With GM Elgin Baylor and President Andy Roeser present, Simers asked Sterling, who in happier times declared "I love Mike Dunleavy," if he still loved his coach.
"I don't think anyone really loves their coach," Sterling said. "Do you think anybody loves their coach? They're just a necessity."
Since then, five coaches in their first full season have been fired (Phoenix's Terry Porter, Sacramento's Reggie Theus, Detroit's Michael Curry, Charlotte's Sam Vincent, Milwaukee's Larry Krystkowiak).
In a major upset, Dunleavy wasn't fired. Instead, he accepted the inevitable and resigned gracefully, thanking Sterling for his support.
This unprecedented stability in Clippers history while posting win totals of 40-23-19, plus 21 this season, was based on something more tangible than trust or affection: Dunleavy's four-year, $24-million contract, which Sterling had no intention of paying off, no matter how upset he was.
It was probably what in 2008 set off the reclusive, soft-spoken Sterling, dismayed at the payoff he was getting, knowing he had two choices: Sit back and watch, or fire Dunleavy and pour that money down a hole.
It turned out to be the best money Sterling didn't throw away because in the time that has passed, Dunleavy and his protege, personnel director Neil Olshey, turned the roster from old and creaky to young, talented and athletic, with a maximum salary slot for next summer's free agents within reach.
The night in 2008 when Sterling went off, the Clippers started Sam Cassell, Corey Maggette, Tim Thomas, Quinton Ross and Chris Kaman.
Only Kaman remains. Rookie Al Thornton, who was on the bench, is the only other remaining Clipper.
More than making up for the losses of Maggette and the injured Elton Brand, who would leave in summer 2008, the Clippers have since acquired Baron Davis, Eric Gordon, Marcus Camby, Zach Randolph (and traded), DeAndre Jordan and the prize they pulled out of the Cracker Jack box but have yet to unwrap, Blake Griffin.
If the 2007-08 season was a seven-month bummer, it was a laugh riot compared with last season's mail-it-in effort, which they finished at 19-63.
If any coach and any team needed a good start, it was them. Instead, Griffin was lost before the opener and Gordon eight games into the season.
With the team off to a 4-9 start, realizing his contract was losing its power as a protective force field, Dunleavy began a dialogue with Sterling.
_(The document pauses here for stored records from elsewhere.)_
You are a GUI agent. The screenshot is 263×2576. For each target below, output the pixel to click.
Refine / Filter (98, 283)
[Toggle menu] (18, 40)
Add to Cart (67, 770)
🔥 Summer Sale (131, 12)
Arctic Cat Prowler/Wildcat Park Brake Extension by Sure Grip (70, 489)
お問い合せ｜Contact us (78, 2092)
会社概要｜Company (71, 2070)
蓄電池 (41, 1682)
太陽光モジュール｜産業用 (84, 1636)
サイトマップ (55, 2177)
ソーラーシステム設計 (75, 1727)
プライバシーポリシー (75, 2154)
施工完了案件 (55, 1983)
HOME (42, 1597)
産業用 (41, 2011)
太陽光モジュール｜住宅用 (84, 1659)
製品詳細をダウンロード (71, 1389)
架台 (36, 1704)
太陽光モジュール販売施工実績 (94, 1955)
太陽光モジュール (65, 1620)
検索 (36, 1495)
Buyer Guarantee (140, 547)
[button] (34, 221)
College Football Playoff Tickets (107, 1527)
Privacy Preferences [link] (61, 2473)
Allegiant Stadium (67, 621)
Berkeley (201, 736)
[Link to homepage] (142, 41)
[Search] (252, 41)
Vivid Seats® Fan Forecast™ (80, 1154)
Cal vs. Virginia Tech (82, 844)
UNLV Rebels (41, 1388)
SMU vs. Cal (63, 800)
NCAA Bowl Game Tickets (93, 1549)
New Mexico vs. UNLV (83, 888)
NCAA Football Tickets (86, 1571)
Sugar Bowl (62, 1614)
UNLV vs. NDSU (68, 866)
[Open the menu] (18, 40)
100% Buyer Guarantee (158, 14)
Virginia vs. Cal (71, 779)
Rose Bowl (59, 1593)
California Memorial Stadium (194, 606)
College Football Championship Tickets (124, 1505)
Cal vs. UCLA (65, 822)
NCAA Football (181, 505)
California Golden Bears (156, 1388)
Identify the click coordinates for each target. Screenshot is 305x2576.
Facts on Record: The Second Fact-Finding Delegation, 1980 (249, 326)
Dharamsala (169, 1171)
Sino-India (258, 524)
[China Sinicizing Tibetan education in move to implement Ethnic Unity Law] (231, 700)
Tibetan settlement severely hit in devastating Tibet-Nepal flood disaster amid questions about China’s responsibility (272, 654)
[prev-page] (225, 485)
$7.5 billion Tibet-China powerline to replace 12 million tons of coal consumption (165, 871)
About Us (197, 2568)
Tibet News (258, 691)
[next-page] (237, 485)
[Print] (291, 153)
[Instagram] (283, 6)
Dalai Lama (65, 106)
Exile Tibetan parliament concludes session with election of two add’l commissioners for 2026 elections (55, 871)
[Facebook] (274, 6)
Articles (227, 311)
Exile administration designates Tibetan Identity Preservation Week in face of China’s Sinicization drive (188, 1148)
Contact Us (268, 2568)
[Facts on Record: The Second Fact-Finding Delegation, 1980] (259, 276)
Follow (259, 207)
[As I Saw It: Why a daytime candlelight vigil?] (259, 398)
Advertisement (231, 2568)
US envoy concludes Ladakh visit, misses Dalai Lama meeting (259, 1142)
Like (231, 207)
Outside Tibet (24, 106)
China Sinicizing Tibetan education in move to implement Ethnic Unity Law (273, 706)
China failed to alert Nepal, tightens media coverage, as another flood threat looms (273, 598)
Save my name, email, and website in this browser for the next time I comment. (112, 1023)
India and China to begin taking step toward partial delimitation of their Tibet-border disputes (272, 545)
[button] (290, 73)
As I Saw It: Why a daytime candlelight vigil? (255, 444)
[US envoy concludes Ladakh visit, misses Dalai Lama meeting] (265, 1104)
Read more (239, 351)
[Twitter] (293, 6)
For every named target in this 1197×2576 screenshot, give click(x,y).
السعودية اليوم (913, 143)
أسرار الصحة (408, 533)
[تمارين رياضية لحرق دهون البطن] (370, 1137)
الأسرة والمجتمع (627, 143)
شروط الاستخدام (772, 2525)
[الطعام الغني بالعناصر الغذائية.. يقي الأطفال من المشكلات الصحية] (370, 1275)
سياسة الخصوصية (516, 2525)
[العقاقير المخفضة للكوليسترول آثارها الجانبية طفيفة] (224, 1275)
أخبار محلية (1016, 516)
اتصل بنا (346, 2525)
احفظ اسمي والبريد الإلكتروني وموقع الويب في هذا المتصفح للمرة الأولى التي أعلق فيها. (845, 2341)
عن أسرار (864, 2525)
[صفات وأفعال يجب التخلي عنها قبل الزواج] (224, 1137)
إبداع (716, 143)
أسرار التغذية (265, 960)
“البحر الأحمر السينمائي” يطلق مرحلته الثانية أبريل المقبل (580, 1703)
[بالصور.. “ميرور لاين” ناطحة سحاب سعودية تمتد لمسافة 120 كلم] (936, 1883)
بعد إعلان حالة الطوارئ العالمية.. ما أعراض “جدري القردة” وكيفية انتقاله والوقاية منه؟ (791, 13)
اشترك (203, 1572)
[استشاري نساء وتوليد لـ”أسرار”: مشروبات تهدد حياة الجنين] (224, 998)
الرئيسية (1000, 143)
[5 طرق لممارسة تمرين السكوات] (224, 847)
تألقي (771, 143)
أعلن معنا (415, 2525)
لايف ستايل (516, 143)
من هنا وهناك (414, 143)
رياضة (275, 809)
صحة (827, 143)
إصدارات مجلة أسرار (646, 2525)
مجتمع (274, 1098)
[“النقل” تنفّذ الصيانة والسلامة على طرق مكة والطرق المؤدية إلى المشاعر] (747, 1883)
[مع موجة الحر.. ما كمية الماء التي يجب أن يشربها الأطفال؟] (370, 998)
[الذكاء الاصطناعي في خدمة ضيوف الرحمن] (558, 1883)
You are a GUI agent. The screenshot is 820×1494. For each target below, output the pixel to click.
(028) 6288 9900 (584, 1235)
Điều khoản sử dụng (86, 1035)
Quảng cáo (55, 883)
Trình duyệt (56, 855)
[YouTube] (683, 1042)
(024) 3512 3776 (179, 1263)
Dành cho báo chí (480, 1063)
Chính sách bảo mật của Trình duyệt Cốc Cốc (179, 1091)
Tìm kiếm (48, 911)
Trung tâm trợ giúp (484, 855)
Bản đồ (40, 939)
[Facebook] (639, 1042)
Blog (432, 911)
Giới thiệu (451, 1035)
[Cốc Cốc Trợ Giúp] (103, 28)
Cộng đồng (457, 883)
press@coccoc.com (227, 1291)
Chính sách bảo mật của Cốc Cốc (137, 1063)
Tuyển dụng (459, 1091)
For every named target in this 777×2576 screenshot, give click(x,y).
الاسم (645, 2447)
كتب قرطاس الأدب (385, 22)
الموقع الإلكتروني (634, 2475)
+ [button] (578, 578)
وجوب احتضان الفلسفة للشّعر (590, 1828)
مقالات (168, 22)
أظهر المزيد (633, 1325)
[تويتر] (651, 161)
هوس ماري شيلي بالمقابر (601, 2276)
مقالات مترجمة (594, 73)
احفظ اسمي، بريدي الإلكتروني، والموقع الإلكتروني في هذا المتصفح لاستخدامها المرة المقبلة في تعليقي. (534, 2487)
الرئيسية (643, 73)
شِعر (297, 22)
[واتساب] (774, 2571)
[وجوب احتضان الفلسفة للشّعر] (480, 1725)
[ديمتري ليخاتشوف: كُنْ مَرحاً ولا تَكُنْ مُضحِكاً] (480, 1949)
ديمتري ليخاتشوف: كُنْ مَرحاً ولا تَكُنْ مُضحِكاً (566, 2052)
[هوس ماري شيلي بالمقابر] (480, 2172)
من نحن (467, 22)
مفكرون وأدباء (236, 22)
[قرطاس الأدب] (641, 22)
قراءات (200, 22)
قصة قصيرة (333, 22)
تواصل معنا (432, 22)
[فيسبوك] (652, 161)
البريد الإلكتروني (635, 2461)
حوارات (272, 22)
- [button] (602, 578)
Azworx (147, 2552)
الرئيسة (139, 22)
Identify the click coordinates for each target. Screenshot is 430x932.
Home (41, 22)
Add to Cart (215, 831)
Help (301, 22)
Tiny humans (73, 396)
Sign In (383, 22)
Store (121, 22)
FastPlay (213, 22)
"I called him after the bad loss to Phoenix on Christmas," Dunleavy said Thursday. "I told him, 'I'm working as hard as I can, I still think we have a team that can make the playoffs, but I understand the pressure you're under. If you feel you have to make a move, I just want you to know I want to remain a part of this.' "
The Clippers righted themselves, showing they were an actual basketball team, climbing to 17-18, looking as if they could reach .500 on Jan. 12, leading the Grizzlies, 89-77, with :47 left in the third quarter . . . when the game was halted and the arena was emptied because of a broken water line.
When play resumed, the Grizzlies rallied to win, which turned out to be the first of 10 losses in the Clippers' next 14 games.
Oh, and they also learned Griffin wouldn't return this season.
With hope, and the team, fading, Dunleavy called Sterling after last week's losses at 3-40 New Jersey and 9-38 Minnesota and says the owner was supportive.
When they returned from their 2-6 trip, Dunleavy had another in a series of similar conversations with Roeser. This time, all decided it was a good time to go. Assistant Kim Hughes is head coach for the rest of this season.
How long Dunleavy stays as GM remains to be seen. According to his contract, next season's $5.4-million salary will be paid over two years, but the Clippers aren't in the habit of paying GMs $2.7 million.
Actually, no Clippers exec ever made $0.7 million.
Of course, Dunleavy could accept a longer payout, say 2.7 million years.
In any case, he's gone, but he's still here and everyone feels good about it, closing a remarkable era in Clippers history, indeed.